È questa l'ultima volta in cui il D. raggiunse il consolato dove, forse per l'età, venne in seguito sostituito dai figli, prima Marchionne e poi Ingone "de Flexia". Nel settembre del 1164 fu tra i testi che sottoscrissero gli accordi stipulati tra Genova e Barisone d'Arborea per l'investitura e la conquista della Sardegna. Sempre nel settembre di quell'anno venne ucciso suo figlio Marchionne allora console, in circostanze piuttosto oscure. L'assassinio determinò lo scoppio di una lunga e cruenta serie di torbidi che si trascinarono per quasi sei anni. A probabile che proprio il D. sia stato l'ispiratore delle misure di rappresaglia compiute nei confronti dei presunti responsabili della tragica morte di Marchionne, misure che dettero il via a gravi turbolenze, tanto che nel 1165, nel tentativo di porre un argine al dilagare delle vendette e dei disordini, i consoli occuparono la casa fortificata del D., che venne arrestato e trattenuto in carcere per un certo periodo di tempo. Il suo posto come capofazione fu preso dal giovane Fulcone "de Castro", il quale aveva sposato una figlia del D., Adalasia: il D., tuttavia, mantenne incontrastati il suo prestigio e la sua funzione di guida politica, come dimostra il fatto che gli uomini, assoldati da fuori per essere impiegati nella lotta contro gli avversari politici, venivano ospitati nella sua casa; e che il genero Fulcone nel 1169 acconsentì ad aderire ad un accordo con la fazione rivale degli Avvocati solo dopo aver avuto il suo assenso.
Il D. continuò pertanto a far sentire il suo peso nella vita pubblica cittadina per il tramite del genero Fulcone e del figlio Ingone, che furono in quel periodo chiamati spesso al consolato. Continuò, d'altro canto, a curare personalmente i suoi affari privati. Nel 1174 figurò nell'elenco dei Genovesi che dovevano essere risarciti per i danni subiti Più di dieci anni prima per i fatti di Costantinopoli; mentre nel 1191-92 compare in un certo numero di documenti rogati dal notaio Guglielmo Cassinese e riguardanti atti giuridici di vario tipo compiuti in quel periodo di tempo dallo stesso D.: si tratta di malleverie, di contratti relativi ad acquisti o a vendite di terreni, o inerenti a cessioni a livello di fondi.
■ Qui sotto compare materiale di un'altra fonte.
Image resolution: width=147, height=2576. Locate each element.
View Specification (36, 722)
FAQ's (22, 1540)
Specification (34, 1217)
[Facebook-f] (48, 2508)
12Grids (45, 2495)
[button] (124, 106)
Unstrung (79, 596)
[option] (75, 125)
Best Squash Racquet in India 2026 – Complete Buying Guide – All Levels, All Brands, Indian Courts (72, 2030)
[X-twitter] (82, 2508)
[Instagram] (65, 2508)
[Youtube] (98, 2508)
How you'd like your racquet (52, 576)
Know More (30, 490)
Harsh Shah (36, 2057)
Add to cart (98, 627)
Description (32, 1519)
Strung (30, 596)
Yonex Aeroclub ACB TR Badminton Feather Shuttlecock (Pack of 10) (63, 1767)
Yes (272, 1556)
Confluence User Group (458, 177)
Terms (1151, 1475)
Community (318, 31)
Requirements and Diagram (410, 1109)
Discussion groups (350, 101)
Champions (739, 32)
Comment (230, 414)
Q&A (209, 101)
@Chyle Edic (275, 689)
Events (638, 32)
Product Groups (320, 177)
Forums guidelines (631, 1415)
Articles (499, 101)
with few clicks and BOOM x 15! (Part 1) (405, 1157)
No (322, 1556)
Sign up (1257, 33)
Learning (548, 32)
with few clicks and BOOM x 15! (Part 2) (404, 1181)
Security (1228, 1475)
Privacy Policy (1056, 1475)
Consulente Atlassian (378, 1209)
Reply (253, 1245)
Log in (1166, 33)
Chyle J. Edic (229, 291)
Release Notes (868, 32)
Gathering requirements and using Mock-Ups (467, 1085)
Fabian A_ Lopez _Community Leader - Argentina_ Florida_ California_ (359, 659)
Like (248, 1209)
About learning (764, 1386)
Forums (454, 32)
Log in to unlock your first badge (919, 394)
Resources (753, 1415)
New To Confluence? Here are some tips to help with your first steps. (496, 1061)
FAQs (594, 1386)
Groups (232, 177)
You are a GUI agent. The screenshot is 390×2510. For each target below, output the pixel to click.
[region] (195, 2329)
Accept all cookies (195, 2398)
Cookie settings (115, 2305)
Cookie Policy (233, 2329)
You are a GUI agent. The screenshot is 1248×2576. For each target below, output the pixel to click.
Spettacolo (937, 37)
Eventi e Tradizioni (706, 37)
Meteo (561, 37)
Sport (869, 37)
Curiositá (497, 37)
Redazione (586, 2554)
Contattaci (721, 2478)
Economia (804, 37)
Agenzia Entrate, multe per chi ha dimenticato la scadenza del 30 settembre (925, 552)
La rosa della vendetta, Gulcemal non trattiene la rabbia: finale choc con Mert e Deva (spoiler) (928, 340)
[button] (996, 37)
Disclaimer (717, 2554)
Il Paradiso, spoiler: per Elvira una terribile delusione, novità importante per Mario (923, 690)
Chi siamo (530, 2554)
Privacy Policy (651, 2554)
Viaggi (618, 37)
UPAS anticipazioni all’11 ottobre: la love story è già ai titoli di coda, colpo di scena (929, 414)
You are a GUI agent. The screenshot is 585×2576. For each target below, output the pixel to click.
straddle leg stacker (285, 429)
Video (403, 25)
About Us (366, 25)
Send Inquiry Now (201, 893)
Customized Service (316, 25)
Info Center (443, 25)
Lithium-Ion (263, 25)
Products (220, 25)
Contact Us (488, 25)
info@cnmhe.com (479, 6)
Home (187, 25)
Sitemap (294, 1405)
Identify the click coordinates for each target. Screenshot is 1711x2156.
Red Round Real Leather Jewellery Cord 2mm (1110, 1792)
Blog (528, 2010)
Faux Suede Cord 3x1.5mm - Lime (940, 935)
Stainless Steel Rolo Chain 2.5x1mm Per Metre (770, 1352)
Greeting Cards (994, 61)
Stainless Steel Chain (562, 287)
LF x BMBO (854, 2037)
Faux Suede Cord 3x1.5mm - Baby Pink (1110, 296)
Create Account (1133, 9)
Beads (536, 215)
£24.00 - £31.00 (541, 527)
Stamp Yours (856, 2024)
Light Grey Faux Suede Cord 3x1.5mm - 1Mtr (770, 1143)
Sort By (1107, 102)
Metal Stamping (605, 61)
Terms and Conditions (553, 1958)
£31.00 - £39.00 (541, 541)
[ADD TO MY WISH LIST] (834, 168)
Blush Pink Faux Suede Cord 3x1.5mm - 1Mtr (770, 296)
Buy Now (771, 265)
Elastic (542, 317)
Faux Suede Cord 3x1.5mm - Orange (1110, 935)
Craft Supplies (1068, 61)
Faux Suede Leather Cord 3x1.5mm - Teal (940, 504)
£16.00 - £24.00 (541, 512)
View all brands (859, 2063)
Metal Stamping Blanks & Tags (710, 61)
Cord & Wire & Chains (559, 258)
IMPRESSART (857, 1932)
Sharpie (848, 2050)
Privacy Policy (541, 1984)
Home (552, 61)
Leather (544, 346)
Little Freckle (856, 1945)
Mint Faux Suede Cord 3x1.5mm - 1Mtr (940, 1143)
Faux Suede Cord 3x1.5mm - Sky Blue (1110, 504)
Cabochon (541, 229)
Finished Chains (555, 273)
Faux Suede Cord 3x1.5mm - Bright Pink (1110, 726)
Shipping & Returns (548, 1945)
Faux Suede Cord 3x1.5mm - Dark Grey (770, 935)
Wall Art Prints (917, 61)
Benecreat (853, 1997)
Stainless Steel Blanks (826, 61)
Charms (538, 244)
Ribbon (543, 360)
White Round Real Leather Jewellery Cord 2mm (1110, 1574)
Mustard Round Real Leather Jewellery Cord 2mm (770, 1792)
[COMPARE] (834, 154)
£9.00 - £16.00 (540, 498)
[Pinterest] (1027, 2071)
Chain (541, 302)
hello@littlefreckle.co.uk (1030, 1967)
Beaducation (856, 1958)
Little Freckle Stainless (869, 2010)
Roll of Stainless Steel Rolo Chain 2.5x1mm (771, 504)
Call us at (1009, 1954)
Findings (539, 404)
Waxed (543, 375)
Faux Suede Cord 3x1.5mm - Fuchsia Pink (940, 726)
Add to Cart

Non si conosce, per il silenzio delle fonti note, la data ed il luogo della morte del D.: pertanto, non si può escludere che i ricordati atti notarili del 1191-92 si possano riferire al suo figlio ed omonimo Ingone, che fu attivo nel corso del sec. XIII.
Secondo taluni, nel 1162 il D. avrebbe ottenuto dal Barbarossa, a Pavia, la dignità di cattaneo della corte imperiale e da allora avrebbe fatto precedere il titolo di questa dignità al nome agnatizio di Della Volta. La giustapposizione dell'appellativo Cattaneo al cognome Della Volta sembra tuttavia essere avvenuta in epoca successiva, all'inizio del sec. XIV, quando si formò l'"albergo" dei Cattaneo.